Além de sua riqueza intrínseca, o setor da cultura desempenha um papel vital na economia nacional, empregando aproximadamente 7% da força de trabalho registrada. Este número, no entanto, poderia ser ainda maior, não fosse a prevalente informalidade que caracteriza esse setor. O relatório do Itaú Cultural mostra ainda que entre o primeiro e o segundo trimestre de 2023, o setor aumentou 3% o número de empregos, criando 188 mil postos de trabalho.
Outro aspecto significativo a se considerar é o diferencial salarial dos trabalhadores culturais em comparação aos de outros setores da economia. Segundo dados do IBGE de 2019, o salário médio dos profissionais da cultura é o equivalente a quase 4 salários-mínimos, soma que representar algo em torno de 24% a mais em relação à média geral.
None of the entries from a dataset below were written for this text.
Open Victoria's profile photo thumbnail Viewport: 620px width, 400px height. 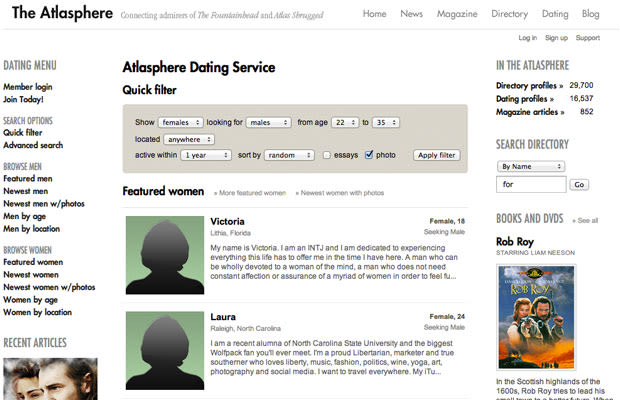tap(165, 255)
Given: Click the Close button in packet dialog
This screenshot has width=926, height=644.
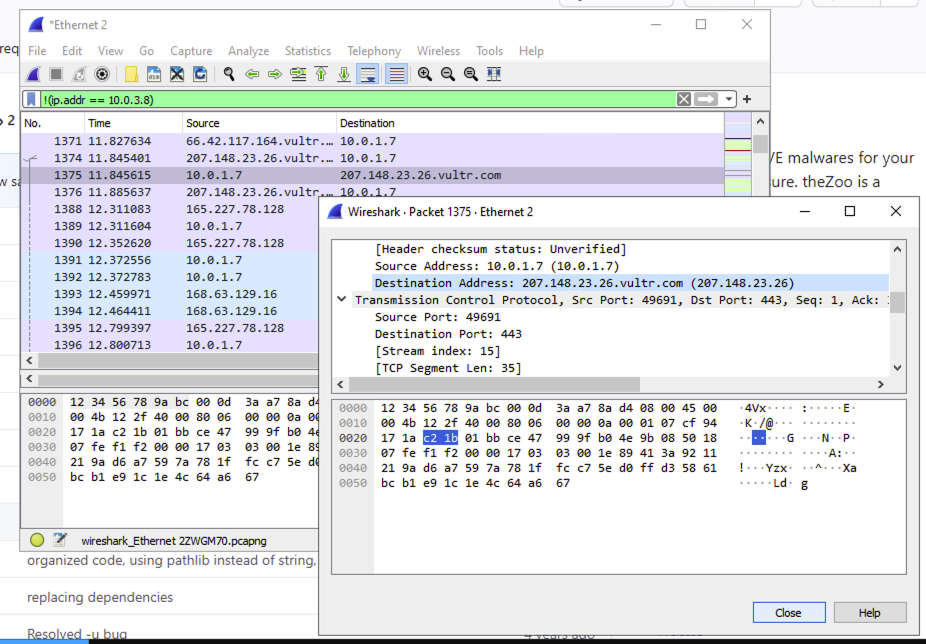Looking at the screenshot, I should [788, 613].
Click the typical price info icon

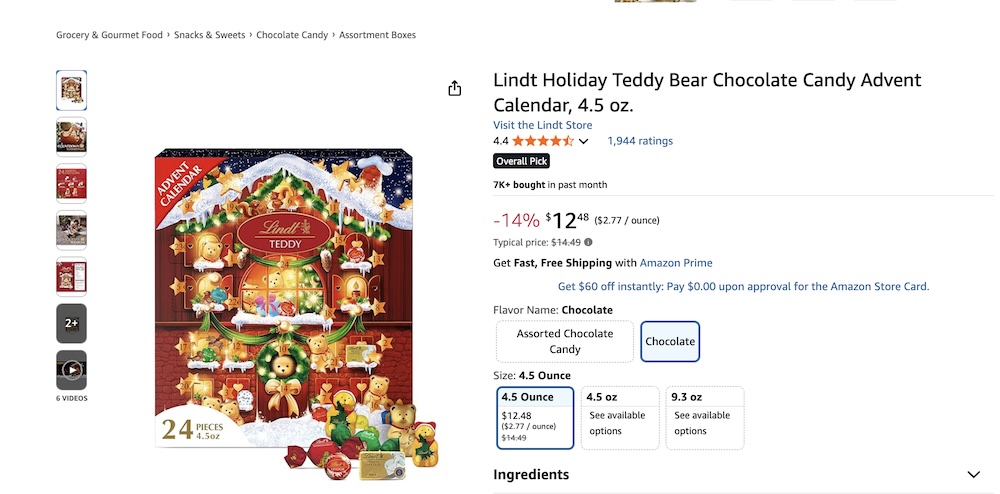tap(588, 242)
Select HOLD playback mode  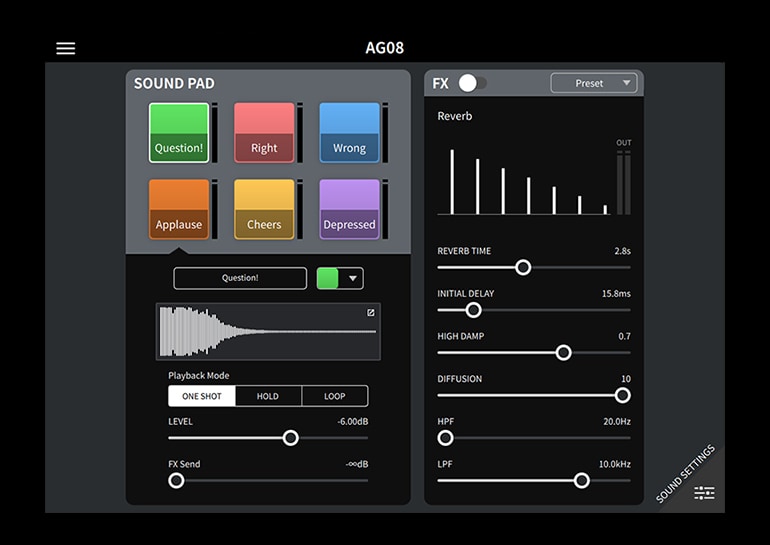tap(268, 396)
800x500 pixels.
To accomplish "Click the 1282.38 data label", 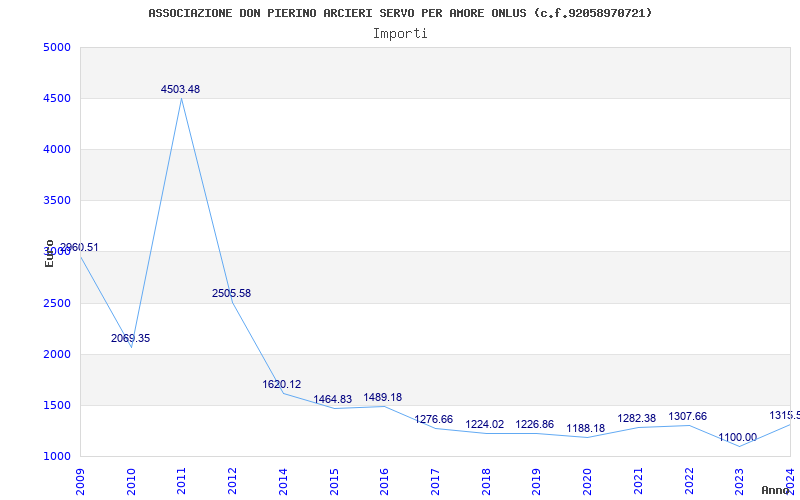I will coord(637,419).
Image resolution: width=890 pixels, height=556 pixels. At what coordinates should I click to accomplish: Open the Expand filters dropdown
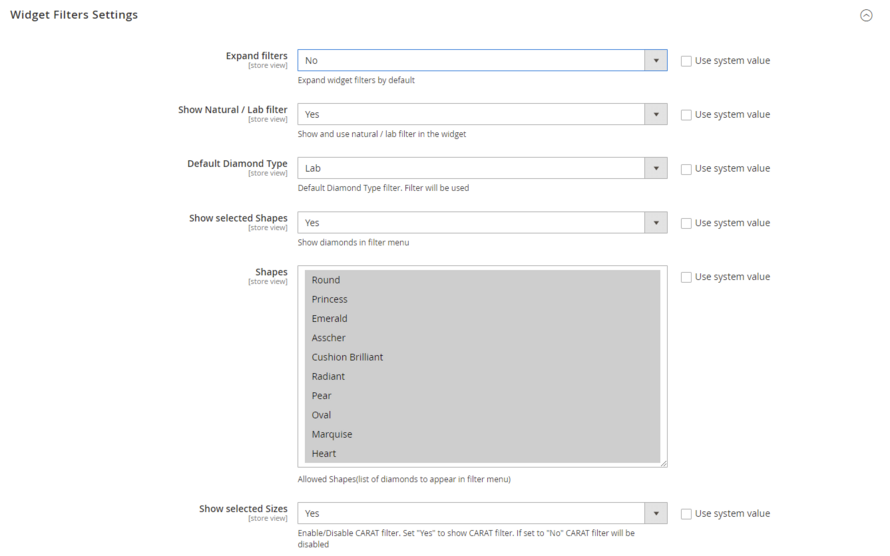(482, 61)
Destaca-se também o nível de formação dos trabalhadores do setor da cultura. Em 2017, 33% dos que atuavam na área da cultura possuíam 11 anos ou mais de estudo, contrastando com os demais setores, onde prevalece uma maior proporção de funcionários sem nível superior, cerca de 78%, segundo dados do IBGE.
Nos últimos 10 anos, os gastos públicos destinados à cultura somaram um total de R$72,1 bilhões, considerando todas as instâncias governamentais. No âmbito federal, uma análise detalhada mostra oscilações significativas ao longo deste período. Entre 2013 e 2018, por exemplo, os investimentos aumentaram de cerca de R$900 milhões para algo próximo a R$1 bilhão. Nos anos subsequentes, no entanto, esses números declinaram para aproximadamente R$600 milhões.
Ao analisarmos a evolução das despesas em valores nominais, observamos uma tendência preocupante: as despesas federais em cultura estão 28% menores em 2022 do que em 2013. Por outro lado, as despesas estaduais, após quedas sucessivas entre 2015 e 2019, demonstraram uma retomada a partir de 2020, acumulando crescimento de 59% em relação a 2013 e 2022. Os municípios, por outro lado, apresentam um crescimento ainda maior no valor de investimento, com despesas 84% em comparação ao mesmo período.
A boa nova é que a mais recente gestão federal faz uma projeção orçamentária de aproximadamente R$ 3,14 bilhões para a cultura, um aumento expressivo de 87% em relação ao governo anterior. Somente nos seis primeiros meses de 2023, o valor liquidado em cultura já se aproxima do total aplicado pelos governos anteriores, evidenciando um compromisso renovado com o setor.
Comparando os primeiros semestres das últimas gestões federais, observamos um aumento no valor liquidado nesse período 50% acima da média observada nos primeiros semestres da gestão de 2015-2016 (Dilma/Temer) e 109% maior do que a média da gestão 2019-2022 (Bolsonaro).
Apesar dos enormes desafios, como a informalidade do setor e a necessidade de investimentos contínuos, os indicadores mostram sinais positivos, com o aumento do emprego e o crescimento do PIB impulsionado pela cultura. Somado a isso, a recente projeção orçamentária federal reforça a onda de otimismo, sinalizando avanços importantes para os próximos anos.
Notas
1 Juca Ferreira é sociólogo e foi Ministro de Estado da Cultura nos governos Lula e Dilma.